*ASSIGNMENT*. Only the lines from the one containing "Given: Select the Move tool in toolbar" to the end of the data below belong in the answer, each repeated exactly; no pictures.
DATASET EXCERPTS: Begin
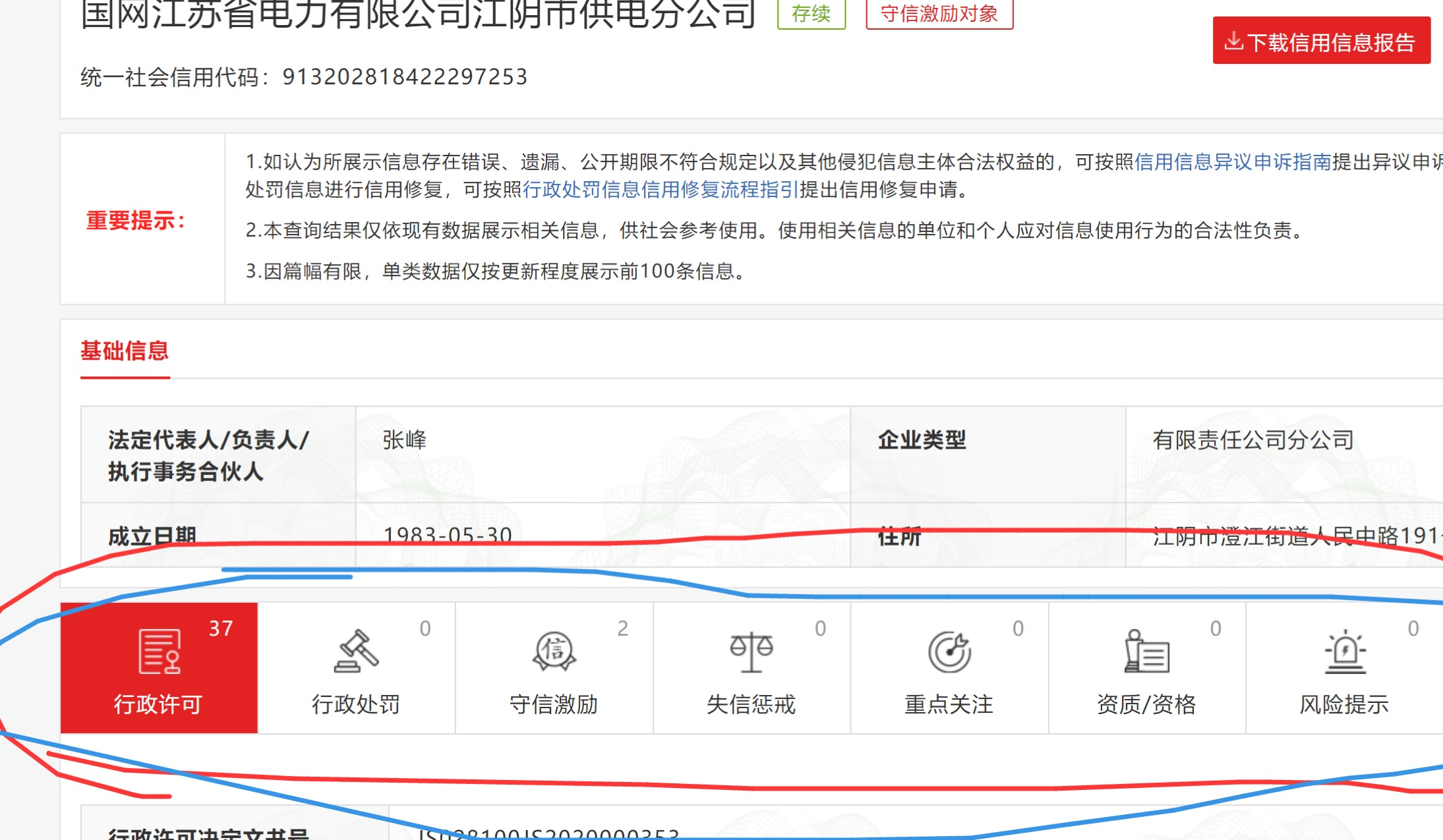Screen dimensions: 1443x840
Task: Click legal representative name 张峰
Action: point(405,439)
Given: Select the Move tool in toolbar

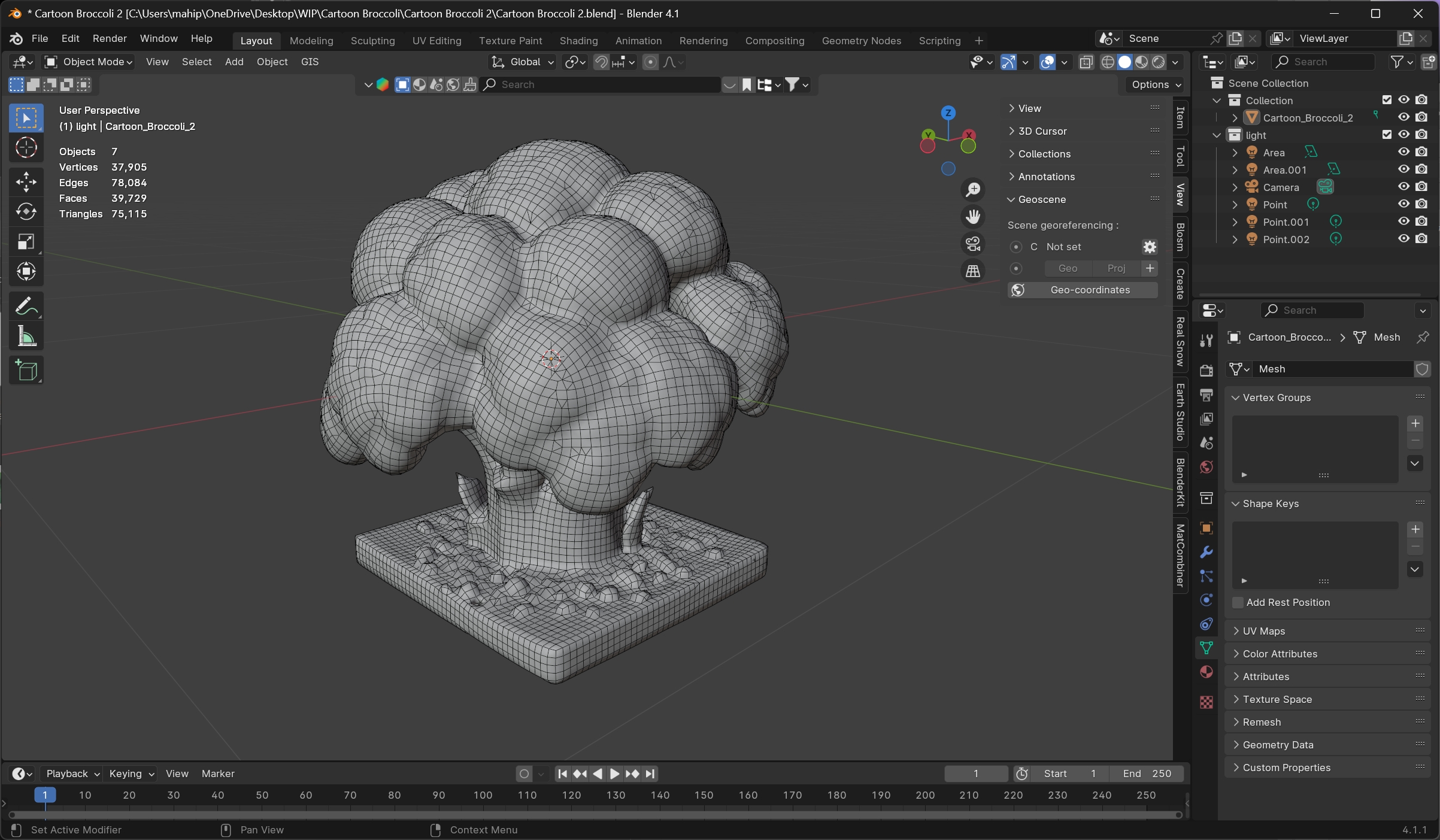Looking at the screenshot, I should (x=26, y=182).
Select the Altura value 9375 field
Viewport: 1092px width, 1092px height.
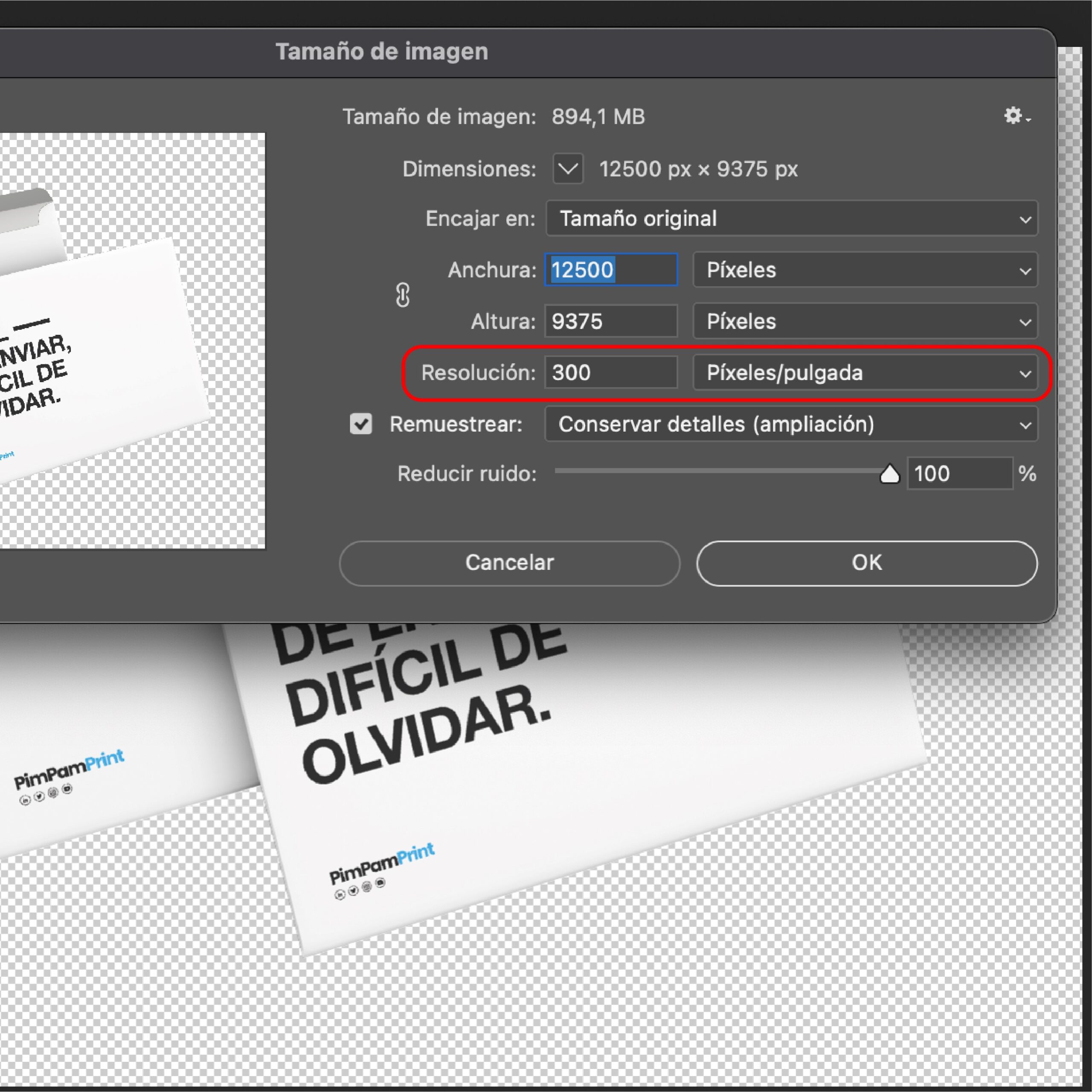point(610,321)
DATASET EXCERPTS: End
*TASK SOLUTION*.
Given: Select the Move tool in toolbar

Looking at the screenshot, I should (x=26, y=182).
Select the Altura value 9375 field
Viewport: 1092px width, 1092px height.
point(610,321)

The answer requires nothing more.